Compounding doesn’t rely on earning big returns. Merely good returns sustained uninterrupted for the longest period of time—especially in times of chaos and havoc—will always win.

Progress happens too slowly to notice, but setbacks happen too quickly to ignore.

Expectations always move slower than facts.

The idea that something can gain over the long run while being a basketcase in the short run is not intuitive, but it’s how a lot of things work in life.

If you want to do better as an investor, the single most powerful thing you can do is increase your time horizon. Time is the most powerful force in investing. It makes little things grow big and big mistakes fade away.

Anything that keeps you in the game has a quantifiable advantage.

Invest Simply

One of my deeply held investing beliefs is that there is little correlation between investment effort and investment results. The reason is because the world is driven by tails—a few variables account for the majority of returns.

Risk and luck are doppelgangers.

Invest for Freedom

The highest form of wealth is the ability to wake up every morning and say, “I can do whatever I want today.”

What is the return on cash in the bank that gives you the option of changing careers, or retiring early, or freedom from worry?

Doing something you love on a schedule you can’t control can feel the same as doing something you hate. There is a name for this feeling. Psychologists call it reactance.

In the real world, people do not want the mathematically optimal strategy.
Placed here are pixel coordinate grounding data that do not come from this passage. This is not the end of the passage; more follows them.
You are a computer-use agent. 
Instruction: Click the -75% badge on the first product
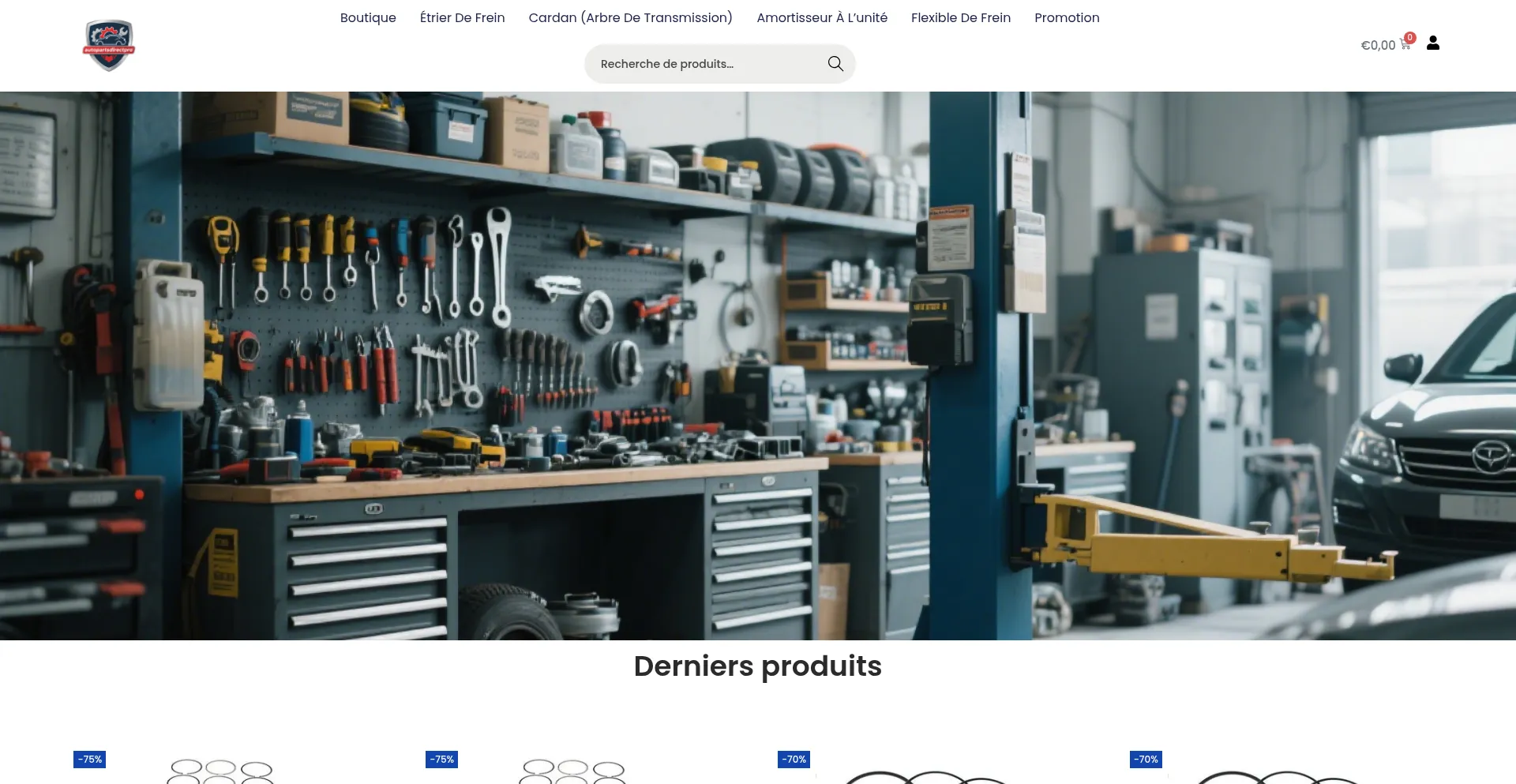coord(90,760)
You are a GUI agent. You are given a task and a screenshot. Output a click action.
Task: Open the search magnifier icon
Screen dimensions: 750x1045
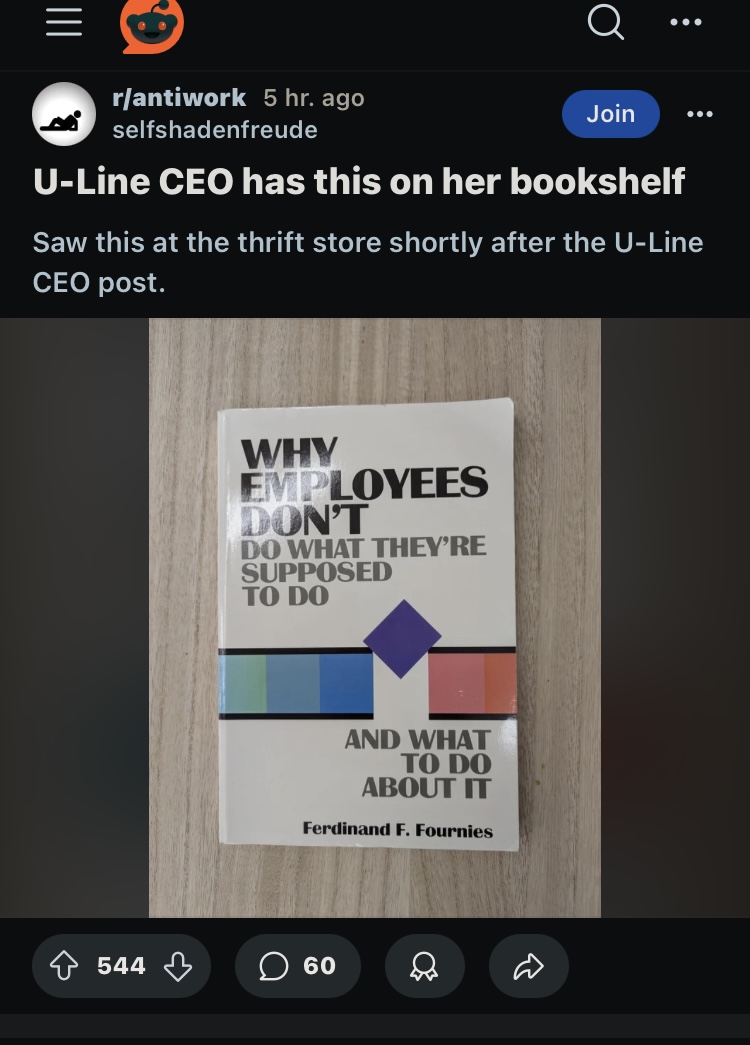[x=606, y=23]
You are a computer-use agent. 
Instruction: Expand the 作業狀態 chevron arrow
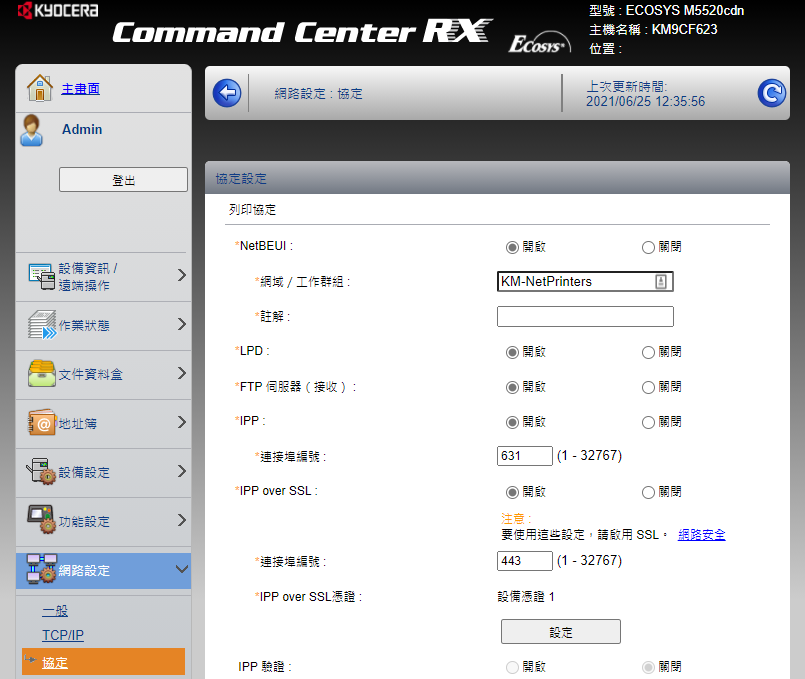point(181,324)
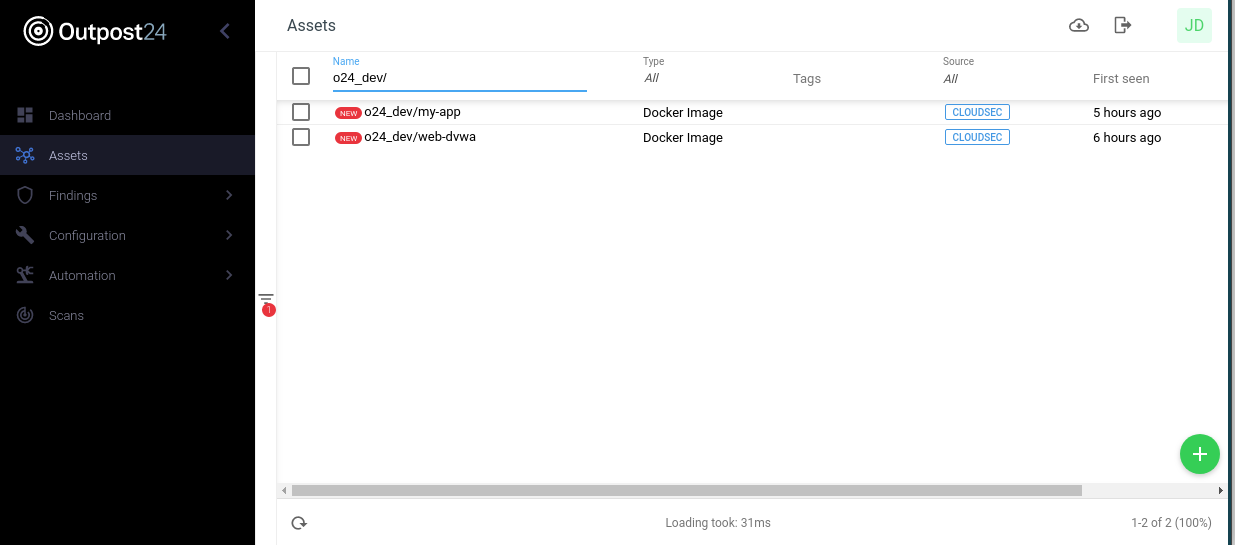Check the o24_dev/web-dvwa row checkbox
Screen dimensions: 1235x545
pyautogui.click(x=301, y=137)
They want the strategy that maximizes for how well they sleep at night.

Resilience before returns

Worship room for error. A gap between what could happen in the future and what you need to happen in the future in order to do well is what gives you endurance

Room for error lets you endure a range of potential outcomes, and endurance lets you stick around long enough to let the odds of benefiting from a low-probability outcome fall in your favor.

Personal Lens

Everyone has their own unique experience with how the world works. And what you’ve experienced is more compelling than what you learn second-hand. So all of us—you, me, everyone—go through life anchored to a set of views about how money works that vary wildly from person to person.

Your personal experiences with money make up maybe 0.00000001% of what’s happened in the world, but maybe 80% of how you think the world works.

The economists found that people’s lifetime investment decisions are heavily anchored to the experiences those investors had in their own generation—especially experiences early in their adult life.

Learn from others

Many finance and investment decisions are rooted in watching what other people do and either copying them or betting against them.

And that idea—“What you’re doing seems crazy but I kind of understand why you’re doing it.”—uncovers the root of many of our financial decisions.

[History] cannot be interpreted without the aid of imagination and intuition. The sheer quantity of evidence is so overwhelming that selection is inevitable. Where there is selection there is art.

History is littered with good ideas taken too far, which are indistinguishable from bad ideas.

Bubbles form when the momentum of short-term returns attracts enough money that the makeup of investors shifts from mostly long term to mostly short term.

Record-setting events

[The Fukushima nuclear reactor] had been built to withstand the worst past historical earthquake, with the builders not imagining much worse—and not thinking that the worst past event had to be a surprise, as it had no precedent.

The most surprising thing about the world is that it is constantly surprising.

Faster Bad News

It’s easier to create a narrative around pessimism because the story pieces tend to be fresher and more recent. Optimistic narratives require looking at a long stretch of history and developments, which people tend to forget and take more effort to piece together.

Other Quotes

An underpinning of psychology is that people are poor forecasters of their future selves. Imagining a goal is easy and fun. Imagining a goal in the context of the realistic life stresses that grow with competitive pursuits is something entirely different.

No one—not a single person—said you should choose your work based on your desired future earning power.

In a world where intelligence is hyper-competitive and many previous technical skills have become automated, competitive advantages tilt toward nuanced and soft skills—like communication, empathy, and, perhaps most of all, flexibility.

Incomes among brothers are more correlated than height or weight. If you are rich and tall, your brother is more likely to also be rich than he is tall.

Modern capitalism is a pro at two things: generating wealth and generating envy.

When you see someone driving a nice car, you rarely think, “Wow, the guy driving that car is cool.” Instead, you think, “Wow, if I had that car people would think I’m cool.”